Toronto Star

Cord-cutting accelerate­s among younger viewers

With so much choice, including streaming, millennial­s don’t find network schedules appealing

- GARY LEVIN

Younger viewers are fleeing TV at an accelerate­d pace.

The trend should surprise no one who has seen the rise of Netflix, a resurgence of video games and a shift to digital. But new Nielsen data show a widening gap in viewing behaviour among young and old in the U.S. that’s alarming some network executives.

For the four weeks ending Oct. 28, coinciding with the start of the official TV season, the number of people ages 18 to 34 using TV has plunged 15 per cent and is down 36 per cent from 2014. The drop-off among teens —18 per cent from last year and 48 per cent since 2014 — is even more pronounced.

“It looks like a big, daunting number,” says Peter Katsingris, senior VP of audience insights at Nielsen, and marks a sharp contrast with the mere 2 per cent drop from 2017 among folks 55 and older, the most loyal viewers. But he says it reflects the new millennial mindset.

“Younger generation­s are growing up with more choices at their fingertips,” he says.

“They don’t know that you had to watch at 3 o’clock on a Wednesday if you wanted to see a show.” For them, dependency on a network schedule is “like looking at a typewriter.”

In fact, the very definition of TV watching has changed. A broader measure of television usage that includes streaming through any device connected to a TV — but not websites or mobile apps — shows a less worrisome 5 per cent yearly drop.
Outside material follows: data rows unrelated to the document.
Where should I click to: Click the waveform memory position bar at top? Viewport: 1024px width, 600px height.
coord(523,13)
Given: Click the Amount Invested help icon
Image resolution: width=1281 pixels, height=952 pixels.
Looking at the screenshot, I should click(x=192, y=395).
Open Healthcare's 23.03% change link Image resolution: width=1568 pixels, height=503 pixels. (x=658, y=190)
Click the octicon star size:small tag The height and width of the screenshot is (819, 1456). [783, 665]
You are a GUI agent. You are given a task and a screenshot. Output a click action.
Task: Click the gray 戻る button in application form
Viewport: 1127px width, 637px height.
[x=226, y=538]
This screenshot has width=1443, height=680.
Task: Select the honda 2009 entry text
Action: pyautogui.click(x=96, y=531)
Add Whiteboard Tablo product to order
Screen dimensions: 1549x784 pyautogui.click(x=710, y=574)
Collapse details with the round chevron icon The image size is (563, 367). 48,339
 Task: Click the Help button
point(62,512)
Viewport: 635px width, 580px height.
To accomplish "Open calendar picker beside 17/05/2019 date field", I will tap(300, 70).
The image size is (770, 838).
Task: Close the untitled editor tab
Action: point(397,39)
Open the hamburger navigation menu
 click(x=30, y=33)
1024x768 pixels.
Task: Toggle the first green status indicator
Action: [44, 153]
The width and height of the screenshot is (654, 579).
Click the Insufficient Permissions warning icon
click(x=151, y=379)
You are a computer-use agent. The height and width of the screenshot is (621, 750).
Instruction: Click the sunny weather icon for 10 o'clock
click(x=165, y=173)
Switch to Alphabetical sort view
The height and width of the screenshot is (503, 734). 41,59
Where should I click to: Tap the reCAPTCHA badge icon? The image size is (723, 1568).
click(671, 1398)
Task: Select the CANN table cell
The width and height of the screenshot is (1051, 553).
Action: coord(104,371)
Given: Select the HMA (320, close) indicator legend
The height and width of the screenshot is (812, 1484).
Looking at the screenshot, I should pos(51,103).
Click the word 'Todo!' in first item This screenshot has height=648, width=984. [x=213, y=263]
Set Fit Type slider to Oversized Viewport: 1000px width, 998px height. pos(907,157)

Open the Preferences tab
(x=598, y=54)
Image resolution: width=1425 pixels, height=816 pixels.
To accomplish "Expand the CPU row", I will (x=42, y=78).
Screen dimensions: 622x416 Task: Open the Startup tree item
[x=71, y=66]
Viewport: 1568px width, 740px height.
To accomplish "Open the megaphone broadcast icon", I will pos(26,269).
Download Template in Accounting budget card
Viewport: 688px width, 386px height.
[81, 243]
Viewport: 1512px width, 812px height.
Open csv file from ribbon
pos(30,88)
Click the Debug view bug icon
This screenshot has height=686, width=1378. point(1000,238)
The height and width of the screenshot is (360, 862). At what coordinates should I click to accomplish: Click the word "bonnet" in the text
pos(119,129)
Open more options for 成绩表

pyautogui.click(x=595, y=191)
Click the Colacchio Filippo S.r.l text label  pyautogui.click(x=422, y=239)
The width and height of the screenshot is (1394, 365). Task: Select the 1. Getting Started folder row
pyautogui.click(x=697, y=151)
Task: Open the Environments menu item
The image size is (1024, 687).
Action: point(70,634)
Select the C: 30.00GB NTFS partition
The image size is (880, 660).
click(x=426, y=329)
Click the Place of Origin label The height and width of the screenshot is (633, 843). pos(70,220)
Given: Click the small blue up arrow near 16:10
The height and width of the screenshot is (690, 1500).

And, as often happens, executives question the reliabilit­y of Nielsen data, suggesting it could prove another statistica­l blip. But all signs point to contrary evidence: for the three months ending Sept. 30, cable and satellite systems reported the loss of another one million customers, the largest quarterly drop yet. (About 40 per cent of homes led by millennial­s don’t subscribe to cable or satellite services.)

Brian Hughes, executive VP at ad firm Magna, projects that 47 per cent of the video watched by the 18-to-34 crowd is streaming, up from 41 per cent last year and 21 per cent in 2014, and he expects the figure to top 50 per cent in 2019.

For the CW, which targets the audience that’s bailing from TV schedules, “multiplatf­orm” viewing over a longer time span “has always been part of our business model,” says network president Mark Pedowitz. But that pace is accelerati­ng.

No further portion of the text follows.